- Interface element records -

※

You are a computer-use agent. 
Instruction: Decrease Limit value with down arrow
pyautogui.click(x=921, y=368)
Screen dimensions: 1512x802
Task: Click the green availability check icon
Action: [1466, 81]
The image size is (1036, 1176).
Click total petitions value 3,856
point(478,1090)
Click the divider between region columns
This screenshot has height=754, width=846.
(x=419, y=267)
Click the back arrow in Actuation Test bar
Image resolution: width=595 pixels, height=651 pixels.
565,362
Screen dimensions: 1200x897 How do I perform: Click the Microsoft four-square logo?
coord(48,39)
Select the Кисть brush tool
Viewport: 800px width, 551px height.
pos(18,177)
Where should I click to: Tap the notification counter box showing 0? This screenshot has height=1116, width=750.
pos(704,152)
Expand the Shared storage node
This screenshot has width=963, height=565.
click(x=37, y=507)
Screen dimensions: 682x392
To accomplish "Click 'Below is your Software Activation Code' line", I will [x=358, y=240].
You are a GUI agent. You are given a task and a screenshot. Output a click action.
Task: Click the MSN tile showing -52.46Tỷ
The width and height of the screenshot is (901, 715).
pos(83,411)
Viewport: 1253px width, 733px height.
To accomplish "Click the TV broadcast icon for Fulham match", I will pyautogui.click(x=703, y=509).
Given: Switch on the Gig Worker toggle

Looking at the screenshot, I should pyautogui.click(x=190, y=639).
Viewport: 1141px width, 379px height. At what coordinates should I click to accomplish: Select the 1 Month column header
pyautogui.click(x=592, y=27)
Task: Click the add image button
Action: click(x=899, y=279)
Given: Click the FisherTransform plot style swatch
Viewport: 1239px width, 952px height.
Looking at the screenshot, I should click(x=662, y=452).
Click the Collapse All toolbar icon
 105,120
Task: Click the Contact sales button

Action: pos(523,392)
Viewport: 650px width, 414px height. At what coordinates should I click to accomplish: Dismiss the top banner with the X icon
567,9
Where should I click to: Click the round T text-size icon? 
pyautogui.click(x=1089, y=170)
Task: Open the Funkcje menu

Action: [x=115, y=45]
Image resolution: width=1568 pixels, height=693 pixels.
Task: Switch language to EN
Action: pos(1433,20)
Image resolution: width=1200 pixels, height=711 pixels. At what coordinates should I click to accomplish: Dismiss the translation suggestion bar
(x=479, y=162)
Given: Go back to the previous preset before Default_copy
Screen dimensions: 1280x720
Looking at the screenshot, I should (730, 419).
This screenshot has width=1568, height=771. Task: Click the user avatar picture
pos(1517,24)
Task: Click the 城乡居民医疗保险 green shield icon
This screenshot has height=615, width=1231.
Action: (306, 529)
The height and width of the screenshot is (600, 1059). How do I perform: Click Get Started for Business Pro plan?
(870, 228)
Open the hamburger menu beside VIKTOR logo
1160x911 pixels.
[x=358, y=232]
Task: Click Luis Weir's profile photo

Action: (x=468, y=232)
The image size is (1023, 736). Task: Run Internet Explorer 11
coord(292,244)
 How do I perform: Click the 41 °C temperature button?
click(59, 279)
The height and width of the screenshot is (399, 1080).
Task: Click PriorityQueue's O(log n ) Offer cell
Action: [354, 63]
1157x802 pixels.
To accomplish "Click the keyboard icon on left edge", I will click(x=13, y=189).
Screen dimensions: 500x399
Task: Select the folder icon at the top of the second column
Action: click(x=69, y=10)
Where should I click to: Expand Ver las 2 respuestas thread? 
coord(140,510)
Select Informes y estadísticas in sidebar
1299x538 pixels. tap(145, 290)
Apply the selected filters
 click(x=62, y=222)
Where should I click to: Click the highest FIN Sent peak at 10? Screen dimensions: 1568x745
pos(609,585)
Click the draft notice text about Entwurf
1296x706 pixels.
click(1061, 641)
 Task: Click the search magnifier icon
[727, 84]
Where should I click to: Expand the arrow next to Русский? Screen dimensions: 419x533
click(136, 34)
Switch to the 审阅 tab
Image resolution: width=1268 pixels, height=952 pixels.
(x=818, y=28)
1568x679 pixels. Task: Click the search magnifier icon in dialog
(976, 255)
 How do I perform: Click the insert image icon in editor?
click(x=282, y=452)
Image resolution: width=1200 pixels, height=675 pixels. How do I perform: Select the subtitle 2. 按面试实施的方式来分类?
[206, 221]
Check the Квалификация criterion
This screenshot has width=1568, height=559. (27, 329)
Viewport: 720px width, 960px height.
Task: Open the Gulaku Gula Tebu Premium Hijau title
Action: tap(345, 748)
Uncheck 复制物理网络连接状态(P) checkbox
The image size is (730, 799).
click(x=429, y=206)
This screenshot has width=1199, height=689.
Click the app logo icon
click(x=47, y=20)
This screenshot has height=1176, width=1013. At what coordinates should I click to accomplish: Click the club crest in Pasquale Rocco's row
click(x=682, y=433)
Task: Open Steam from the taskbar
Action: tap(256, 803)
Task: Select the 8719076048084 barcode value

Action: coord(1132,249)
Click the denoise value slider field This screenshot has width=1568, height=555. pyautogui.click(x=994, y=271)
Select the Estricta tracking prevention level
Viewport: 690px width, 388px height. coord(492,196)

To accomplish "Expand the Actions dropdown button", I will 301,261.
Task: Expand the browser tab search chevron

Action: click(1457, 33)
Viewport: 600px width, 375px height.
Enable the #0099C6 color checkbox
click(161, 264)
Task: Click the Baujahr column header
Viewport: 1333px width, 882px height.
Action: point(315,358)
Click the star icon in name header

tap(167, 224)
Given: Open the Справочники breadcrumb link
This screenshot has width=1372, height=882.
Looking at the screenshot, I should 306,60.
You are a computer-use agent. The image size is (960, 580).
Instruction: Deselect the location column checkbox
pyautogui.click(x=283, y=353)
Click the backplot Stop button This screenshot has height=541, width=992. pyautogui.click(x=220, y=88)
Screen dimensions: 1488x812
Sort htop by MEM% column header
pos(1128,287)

※

- WORK INSTRUCTIONS -
Duplicate the portion of the data that begins with the line containing "Task: Open the Funkcje menu" and ends with the line containing "click(x=62, y=222)", including both of those lines.

- SOLUTION TO THIS EXERCISE -
Task: Open the Funkcje menu

Action: [x=115, y=45]
Image resolution: width=1568 pixels, height=693 pixels.
Task: Switch language to EN
Action: pos(1433,20)
Image resolution: width=1200 pixels, height=711 pixels. At what coordinates should I click to accomplish: Dismiss the translation suggestion bar
(x=479, y=162)
Given: Go back to the previous preset before Default_copy
Screen dimensions: 1280x720
Looking at the screenshot, I should (730, 419).
This screenshot has width=1568, height=771. Task: Click the user avatar picture
pos(1517,24)
Task: Click the 城乡居民医疗保险 green shield icon
This screenshot has height=615, width=1231.
Action: (306, 529)
The height and width of the screenshot is (600, 1059). How do I perform: Click Get Started for Business Pro plan?
(870, 228)
Open the hamburger menu beside VIKTOR logo
1160x911 pixels.
[x=358, y=232]
Task: Click Luis Weir's profile photo

Action: (x=468, y=232)
The image size is (1023, 736). Task: Run Internet Explorer 11
coord(292,244)
 How do I perform: Click the 41 °C temperature button?
click(59, 279)
The height and width of the screenshot is (399, 1080).
Task: Click PriorityQueue's O(log n ) Offer cell
Action: [354, 63]
1157x802 pixels.
To accomplish "Click the keyboard icon on left edge", I will click(x=13, y=189).
Screen dimensions: 500x399
Task: Select the folder icon at the top of the second column
Action: click(x=69, y=10)
Where should I click to: Expand Ver las 2 respuestas thread? 
coord(140,510)
Select Informes y estadísticas in sidebar
1299x538 pixels. tap(145, 290)
Apply the selected filters
 click(x=62, y=222)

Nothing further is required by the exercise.